Exercise data Block Start

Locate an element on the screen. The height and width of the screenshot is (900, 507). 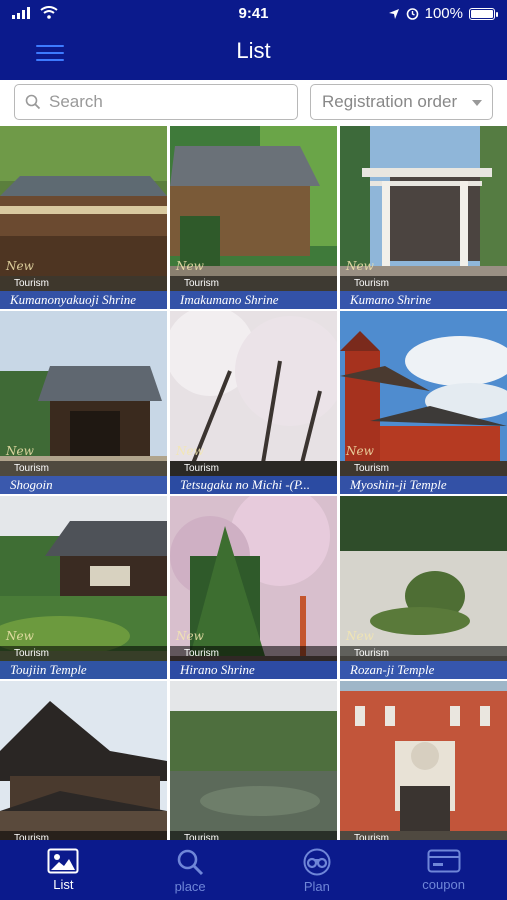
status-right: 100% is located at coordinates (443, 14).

Exercise data Block End
Exercise data Block Start

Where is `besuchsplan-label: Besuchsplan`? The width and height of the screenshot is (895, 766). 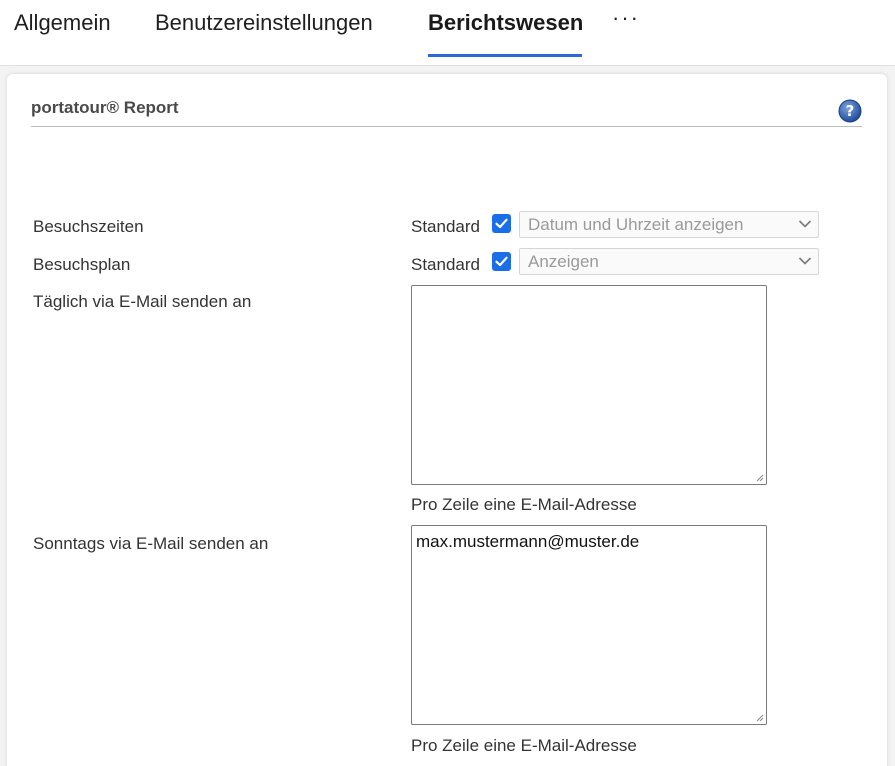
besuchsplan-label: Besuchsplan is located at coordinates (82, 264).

Exercise data Block End
Exercise data Block Start

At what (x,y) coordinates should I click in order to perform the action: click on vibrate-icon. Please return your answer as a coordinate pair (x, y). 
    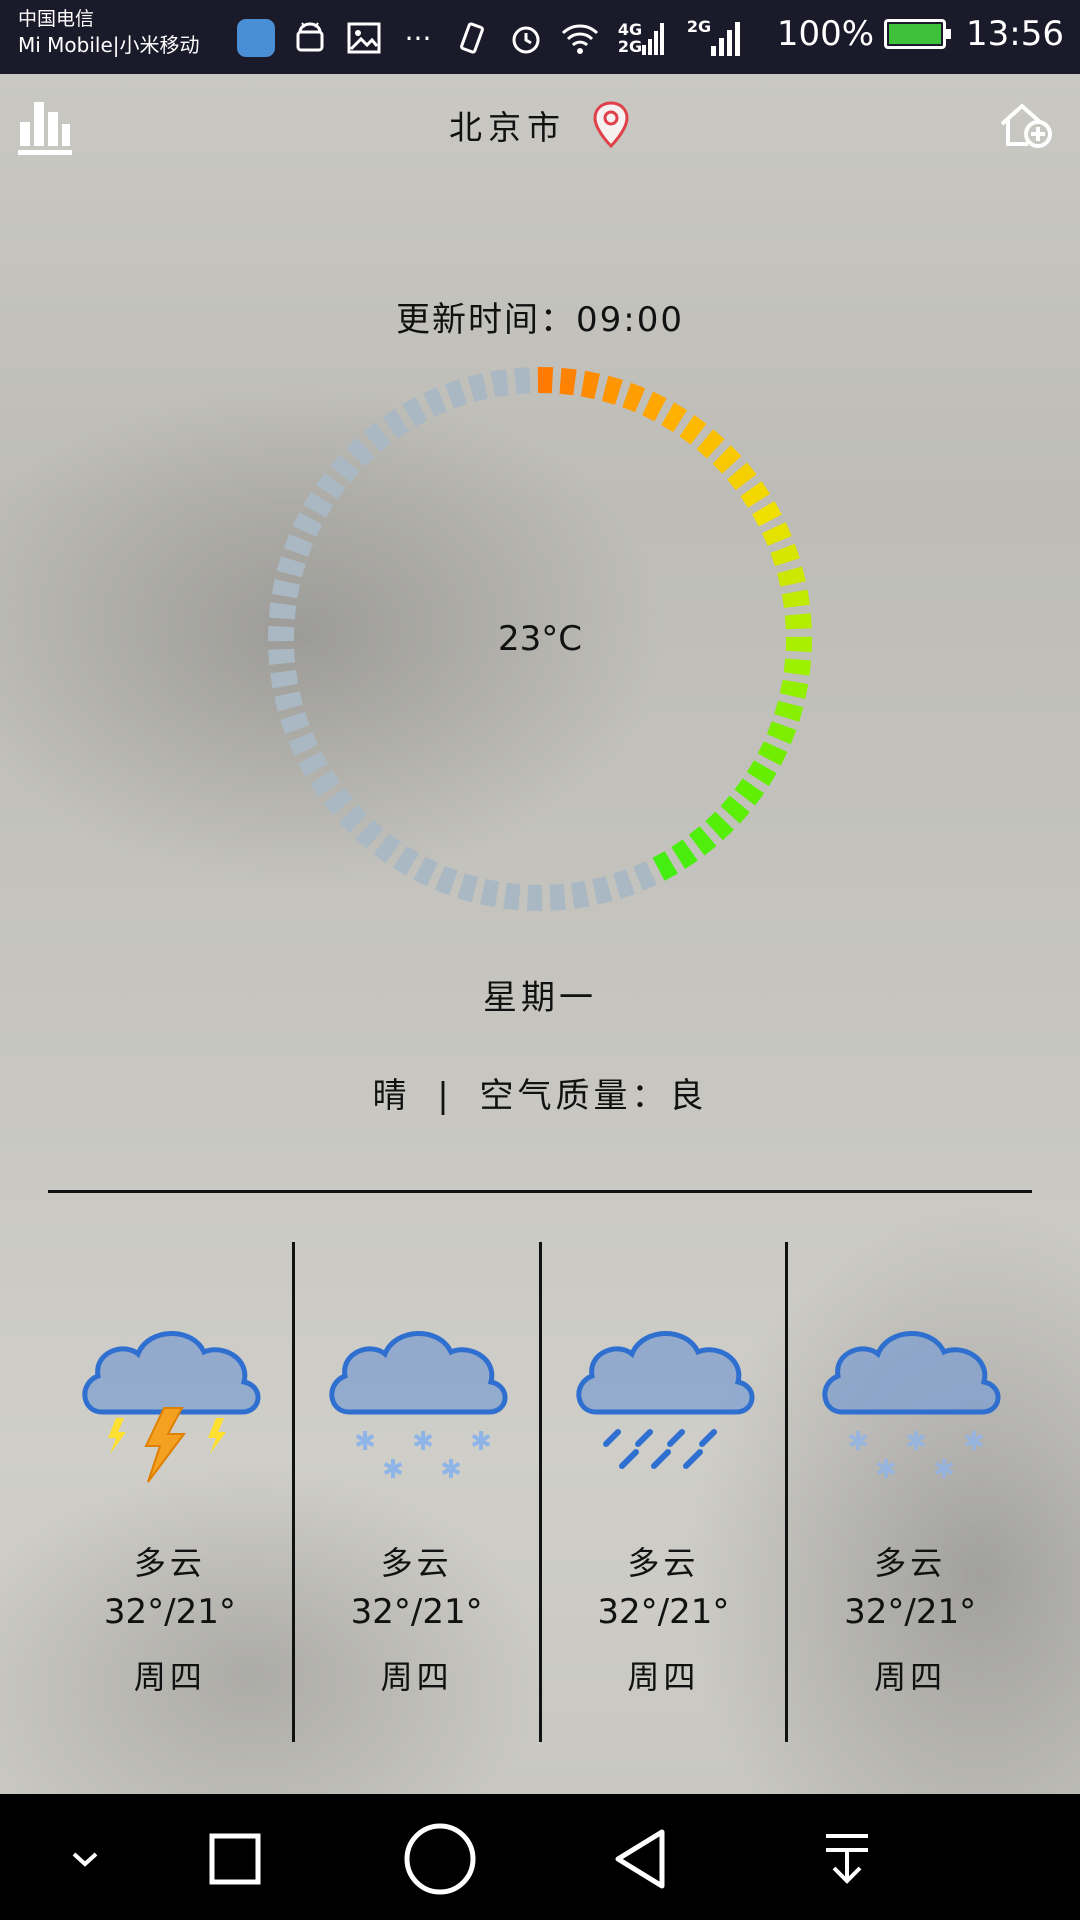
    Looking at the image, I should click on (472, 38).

Exercise data Block End

## Try it
Reproduce the records verbatim from the line containing "is (895, 766)." through the line containing "besuchsplan-label: Besuchsplan is", including both of those lines. Leave the pictures out.

## Output
Where is `besuchsplan-label: Besuchsplan`? The width and height of the screenshot is (895, 766). 
besuchsplan-label: Besuchsplan is located at coordinates (82, 264).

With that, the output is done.